───── Source records ─────
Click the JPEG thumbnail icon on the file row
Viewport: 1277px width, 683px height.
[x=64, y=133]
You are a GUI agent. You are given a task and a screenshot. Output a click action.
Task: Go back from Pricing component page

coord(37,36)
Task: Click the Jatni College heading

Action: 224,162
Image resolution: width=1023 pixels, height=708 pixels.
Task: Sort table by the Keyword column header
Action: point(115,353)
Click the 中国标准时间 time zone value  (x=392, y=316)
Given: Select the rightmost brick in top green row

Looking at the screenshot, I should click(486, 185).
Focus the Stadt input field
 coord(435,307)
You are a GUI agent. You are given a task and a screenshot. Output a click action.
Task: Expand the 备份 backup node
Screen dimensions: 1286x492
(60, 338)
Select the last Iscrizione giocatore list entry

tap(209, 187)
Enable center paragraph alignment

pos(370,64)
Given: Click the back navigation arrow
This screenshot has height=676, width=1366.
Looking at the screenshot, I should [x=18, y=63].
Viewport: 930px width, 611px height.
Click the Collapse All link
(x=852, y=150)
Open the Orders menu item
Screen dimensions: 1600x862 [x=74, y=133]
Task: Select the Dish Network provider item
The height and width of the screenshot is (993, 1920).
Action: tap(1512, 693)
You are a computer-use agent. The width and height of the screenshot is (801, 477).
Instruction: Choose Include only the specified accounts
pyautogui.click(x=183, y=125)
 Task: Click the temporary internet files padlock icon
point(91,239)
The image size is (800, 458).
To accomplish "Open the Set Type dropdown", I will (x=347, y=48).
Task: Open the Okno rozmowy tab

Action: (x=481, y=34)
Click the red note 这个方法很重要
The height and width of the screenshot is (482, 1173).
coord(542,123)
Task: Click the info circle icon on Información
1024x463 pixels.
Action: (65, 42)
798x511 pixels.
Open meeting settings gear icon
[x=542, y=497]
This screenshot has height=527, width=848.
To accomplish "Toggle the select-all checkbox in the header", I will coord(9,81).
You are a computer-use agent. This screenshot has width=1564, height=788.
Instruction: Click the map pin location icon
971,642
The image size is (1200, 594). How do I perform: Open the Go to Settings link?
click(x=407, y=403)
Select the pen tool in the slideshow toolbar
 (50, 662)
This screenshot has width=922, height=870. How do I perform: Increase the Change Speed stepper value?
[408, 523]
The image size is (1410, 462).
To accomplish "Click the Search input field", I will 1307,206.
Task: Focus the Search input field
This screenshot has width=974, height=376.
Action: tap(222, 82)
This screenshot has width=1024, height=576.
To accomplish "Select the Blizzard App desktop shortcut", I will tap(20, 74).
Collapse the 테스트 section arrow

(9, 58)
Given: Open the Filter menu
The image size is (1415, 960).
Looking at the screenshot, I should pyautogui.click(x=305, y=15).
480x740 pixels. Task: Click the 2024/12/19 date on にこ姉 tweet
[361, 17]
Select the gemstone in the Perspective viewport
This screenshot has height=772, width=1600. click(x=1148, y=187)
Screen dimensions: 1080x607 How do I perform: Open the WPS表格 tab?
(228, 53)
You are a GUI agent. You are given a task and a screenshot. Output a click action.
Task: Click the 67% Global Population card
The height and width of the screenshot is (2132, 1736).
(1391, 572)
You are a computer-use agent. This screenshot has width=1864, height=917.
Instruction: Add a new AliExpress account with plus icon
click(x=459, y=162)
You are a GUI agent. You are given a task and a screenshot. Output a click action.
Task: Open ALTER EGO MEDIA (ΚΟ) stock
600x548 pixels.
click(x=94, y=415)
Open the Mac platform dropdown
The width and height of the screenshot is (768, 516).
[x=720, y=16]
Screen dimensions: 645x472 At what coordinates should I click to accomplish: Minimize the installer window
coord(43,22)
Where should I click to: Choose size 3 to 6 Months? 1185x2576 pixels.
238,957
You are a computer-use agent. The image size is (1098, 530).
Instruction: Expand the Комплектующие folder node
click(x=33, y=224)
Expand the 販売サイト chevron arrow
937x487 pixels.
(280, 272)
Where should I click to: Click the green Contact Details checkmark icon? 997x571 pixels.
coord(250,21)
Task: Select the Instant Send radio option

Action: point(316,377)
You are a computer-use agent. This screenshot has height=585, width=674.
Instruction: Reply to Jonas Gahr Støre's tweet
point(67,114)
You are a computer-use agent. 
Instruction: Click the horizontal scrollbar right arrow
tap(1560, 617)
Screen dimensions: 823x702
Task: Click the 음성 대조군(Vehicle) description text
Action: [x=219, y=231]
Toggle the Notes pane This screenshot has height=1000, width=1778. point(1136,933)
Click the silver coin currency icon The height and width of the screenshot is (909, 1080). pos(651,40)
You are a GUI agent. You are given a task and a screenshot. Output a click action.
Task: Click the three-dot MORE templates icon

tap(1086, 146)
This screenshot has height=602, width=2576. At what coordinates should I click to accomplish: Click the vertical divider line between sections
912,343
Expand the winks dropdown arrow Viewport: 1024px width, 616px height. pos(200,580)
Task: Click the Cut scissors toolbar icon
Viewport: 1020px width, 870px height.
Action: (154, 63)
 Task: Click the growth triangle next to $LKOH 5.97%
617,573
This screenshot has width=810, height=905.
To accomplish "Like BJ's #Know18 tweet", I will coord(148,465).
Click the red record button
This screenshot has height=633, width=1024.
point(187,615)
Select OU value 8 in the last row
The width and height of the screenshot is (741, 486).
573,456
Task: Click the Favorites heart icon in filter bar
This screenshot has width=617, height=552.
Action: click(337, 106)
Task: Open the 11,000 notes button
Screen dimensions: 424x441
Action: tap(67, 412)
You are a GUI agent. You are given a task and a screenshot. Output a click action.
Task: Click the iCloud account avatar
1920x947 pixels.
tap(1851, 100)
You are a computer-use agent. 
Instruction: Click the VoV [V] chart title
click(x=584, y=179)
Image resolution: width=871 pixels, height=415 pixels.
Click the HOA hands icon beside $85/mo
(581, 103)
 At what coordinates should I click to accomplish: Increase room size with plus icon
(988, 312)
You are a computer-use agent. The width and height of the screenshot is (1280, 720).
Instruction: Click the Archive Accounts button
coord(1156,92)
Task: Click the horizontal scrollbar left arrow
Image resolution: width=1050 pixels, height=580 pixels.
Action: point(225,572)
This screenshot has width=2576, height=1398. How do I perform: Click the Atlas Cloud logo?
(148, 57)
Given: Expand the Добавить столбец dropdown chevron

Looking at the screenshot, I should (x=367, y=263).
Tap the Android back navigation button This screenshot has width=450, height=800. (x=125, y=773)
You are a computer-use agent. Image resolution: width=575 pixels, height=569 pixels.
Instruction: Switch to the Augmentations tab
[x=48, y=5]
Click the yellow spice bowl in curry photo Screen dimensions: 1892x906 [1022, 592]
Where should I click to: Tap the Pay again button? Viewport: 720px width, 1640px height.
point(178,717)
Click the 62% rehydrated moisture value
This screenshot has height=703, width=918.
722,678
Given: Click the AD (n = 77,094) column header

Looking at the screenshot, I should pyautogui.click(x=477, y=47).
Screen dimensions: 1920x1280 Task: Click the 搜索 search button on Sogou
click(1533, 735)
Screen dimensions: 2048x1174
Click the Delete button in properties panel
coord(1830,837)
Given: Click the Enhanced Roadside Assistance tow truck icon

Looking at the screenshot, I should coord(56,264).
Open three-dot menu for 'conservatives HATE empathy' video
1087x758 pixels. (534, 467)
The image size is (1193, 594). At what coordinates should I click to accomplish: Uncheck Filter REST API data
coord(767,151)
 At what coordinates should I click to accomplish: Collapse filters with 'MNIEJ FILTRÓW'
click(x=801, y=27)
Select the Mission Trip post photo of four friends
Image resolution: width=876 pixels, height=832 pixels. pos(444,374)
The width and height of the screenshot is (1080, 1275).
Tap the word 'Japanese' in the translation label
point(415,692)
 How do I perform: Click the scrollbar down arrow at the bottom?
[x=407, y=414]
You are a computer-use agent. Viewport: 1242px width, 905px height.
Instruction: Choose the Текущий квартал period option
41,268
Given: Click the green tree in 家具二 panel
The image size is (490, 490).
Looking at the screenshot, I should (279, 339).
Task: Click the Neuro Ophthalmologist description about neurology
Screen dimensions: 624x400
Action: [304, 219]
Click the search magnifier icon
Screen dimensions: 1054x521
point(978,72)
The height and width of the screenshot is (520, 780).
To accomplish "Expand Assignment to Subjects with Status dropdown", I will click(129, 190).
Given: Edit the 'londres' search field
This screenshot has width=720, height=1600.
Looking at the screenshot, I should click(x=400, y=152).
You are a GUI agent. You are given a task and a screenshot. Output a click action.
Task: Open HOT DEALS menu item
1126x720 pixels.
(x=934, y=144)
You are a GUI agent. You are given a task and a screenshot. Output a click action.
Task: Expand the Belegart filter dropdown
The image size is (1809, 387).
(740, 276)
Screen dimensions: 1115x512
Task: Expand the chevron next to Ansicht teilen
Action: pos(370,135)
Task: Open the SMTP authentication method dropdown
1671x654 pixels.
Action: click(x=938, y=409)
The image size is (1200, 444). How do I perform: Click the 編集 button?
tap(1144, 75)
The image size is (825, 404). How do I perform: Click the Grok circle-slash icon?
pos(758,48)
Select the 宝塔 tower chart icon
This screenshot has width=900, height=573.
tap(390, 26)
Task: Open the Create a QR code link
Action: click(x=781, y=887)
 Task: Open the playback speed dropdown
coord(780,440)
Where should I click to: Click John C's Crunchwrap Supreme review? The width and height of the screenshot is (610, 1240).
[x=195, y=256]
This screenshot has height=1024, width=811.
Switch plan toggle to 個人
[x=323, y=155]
─────
■ Task statement
Copy out each line of the entries above that holds "navigation".

■ Response to this exercise
Given: Click the back navigation arrow
Tap the Android back navigation button This screenshot has width=450, height=800. (x=125, y=773)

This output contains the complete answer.